* TEXT PROVIDED
Start of Block

It is now 2 ½ months since Logan's death and it has given me some time to think about it more deeply. We all go through loss in our lives and I think most of us find it difficult. I wanted to share my experiences, like so many before me. It helps me and it might connect with something in you too.
Logan had been part of our family for over 8 years. Having a dog put to sleep is a decision that I have always dreaded, the decision to end the life of one of my dear companions.
When the time came the decision was easier for me as there were no other options. His condition was acute and there was nothing else the vets could do to help him.
Although it was difficult, I consider myself so fortunate to have been there at his passing. It really helped me accept the reality and made me feel I was still able to be there for him.
'You can take him home' the vet had said. I didn't understand.
'To bury him' he explained. 'Oh..'
'Or we can have him cremated for you'. .....'That would be good' I said.
'Unfortunately there is a cost' he said. 'How much?' I asked. He gave a figure ...
I wasn’t really thinking, my mind was racing, trying to understand the words, make a decision.
But then I found I could answer from some deeper place, with no doubt. Through my tears and pain I heard myself saying, to complete strangers
‘No it’s OK, I don’t need that. I KNOW where he is’ and I unconsciously put my hand on my heart.

End of Block

* DATA PROVIDED
Start of Block

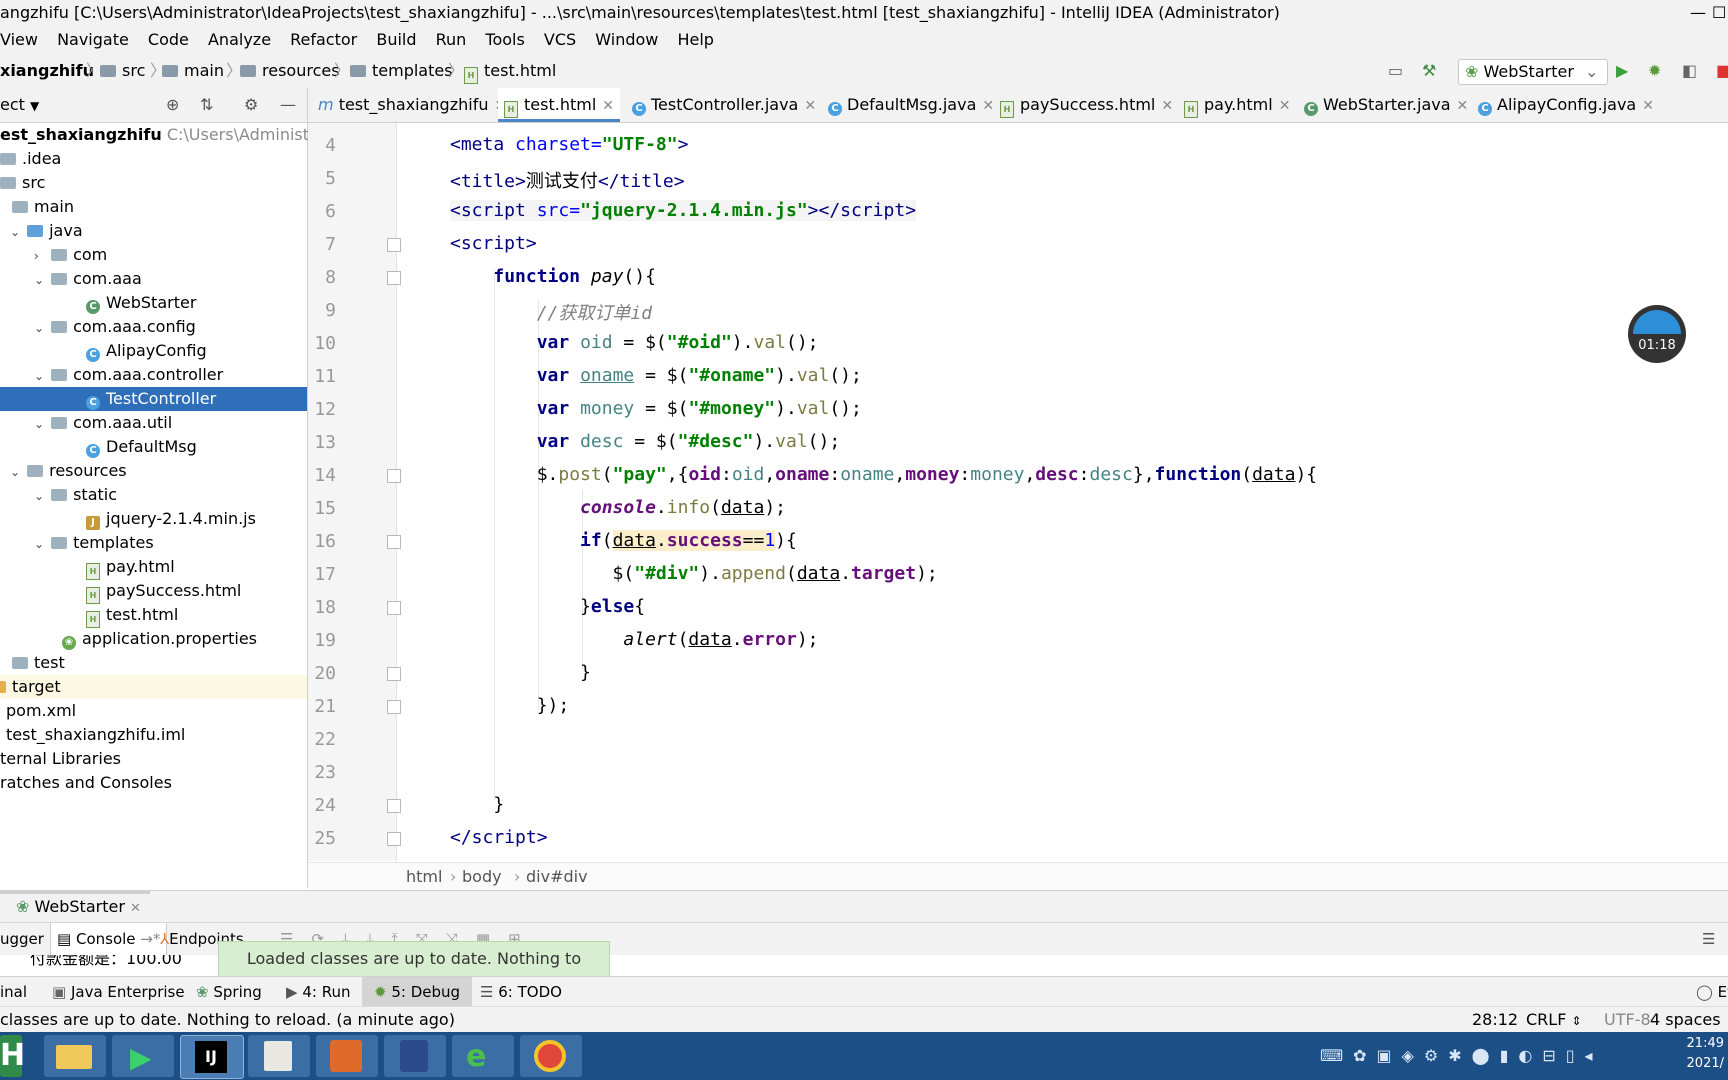 Image resolution: width=1728 pixels, height=1080 pixels. Describe the element at coordinates (1462, 1056) in the screenshot. I see `system-tray-icons: ⌨✿▣◈⚙✱⬤▮◐⊟▯◂` at that location.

End of Block

* ASSIGNMENT
In the passage about Logan, how long had Logan been part of the family? The listing comes from a source unrelated to the passage about Logan.

* EXERCISE OUTPUT
Over 8 years.